The main purpose of this study was to evaluate the induction of apoptosis in human cell lines treated with alcoholic herbal extracts. Apoptosis is a selective physiologic deletion of cells that are no longer required. The concept of apoptosis could be of great importance for cancer treatment since the internal cellular program of cells to commit suicide can be initiated by cell damaging agents like antineoplastic drugs as well as by natural derived compounds. Some researchers have postulated that the effect of some antineoplastic compounds is caused by apoptosis-induction. It has been found by several authors that inhibition of apoptosis induces resistance to chemotherapeutic drugs [33]. Bax and p53 are the most well-known proapoptotic genes, and both are important in multicellular organisms, where they regulate the cell cycle and thus function as a tumor suppressor that is involved in preventing tumor development. Current studies about the interrelationship between drug resistance and apoptosis were mainly determined by Bax and p53 and therefore for the intrinsic power to inhibit apoptosis [34].
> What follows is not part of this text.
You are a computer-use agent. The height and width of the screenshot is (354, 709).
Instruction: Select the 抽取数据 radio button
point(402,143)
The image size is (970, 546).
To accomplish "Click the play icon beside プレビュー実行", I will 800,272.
Although much remains to be learned in each of antitumor research areas that no doubt will have an impact on the management of cancer, it is already possible to identify new directions in cancer therapeutics aimed at exploiting the knowledge acquired so far. The approaches that are being pursued at present are essentially as follows: (1) the development of specific or highly selective antitumor agents affecting newly discovered cellular sites of potential intervention; (2) the increase of antitumor effectiveness of available drugs through the design of improved treatments, including combination treatments based on the knowledge of the mechanisms of antitumor and toxic drug action; (3) the modification or prevention of resistance to individual or multiple drugs, whether natural or acquired, through the alteration of relevant gene expression and/or the modification of biochemical mechanisms involved; (4) the induction of therapeutically profitable alterations of biological responses to tumor through the administration of soluble or cellular effectors, or their blockage and/or modulation; (5) the development of combined treatment modalities maximizing antitumor action and taking advantage of differences in the limiting toxicities of the treatments combined; and (6) the development of treatments tailored to individual patients based on improved assessments of potential tumor responsiveness and of the limitations related to the heterogeneity of tumor cell populations.
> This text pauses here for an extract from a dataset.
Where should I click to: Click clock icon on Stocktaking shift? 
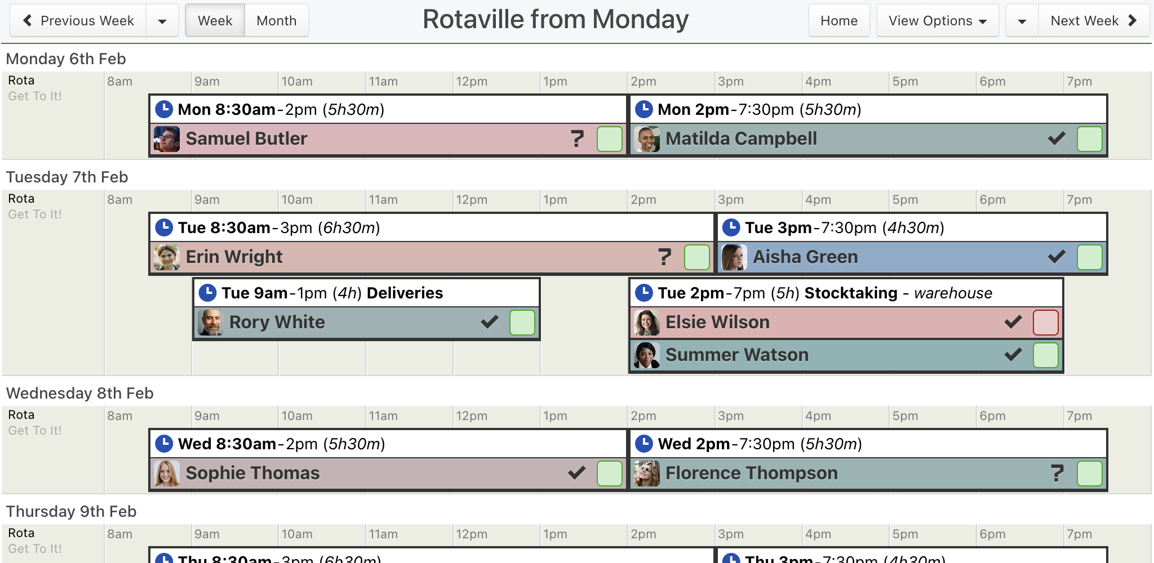point(644,293)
In summary, extracts of Illicium verum, Glycyrrhiza glabra, Rhamnus Frangula, and Linum usitatissimum have shown significant reduction in in vitro tumor cell proliferation. Additional studies are needed to identify how these natural extracts could be used as a complementary approach to currently used chemotherapies for different cancers. Also, more studies designed to investigate the molecular mechanisms underlying anticancer activity are needed. Altogether, natural extract use holds promise as an adjuvant treatment to prevent tumor cell growth.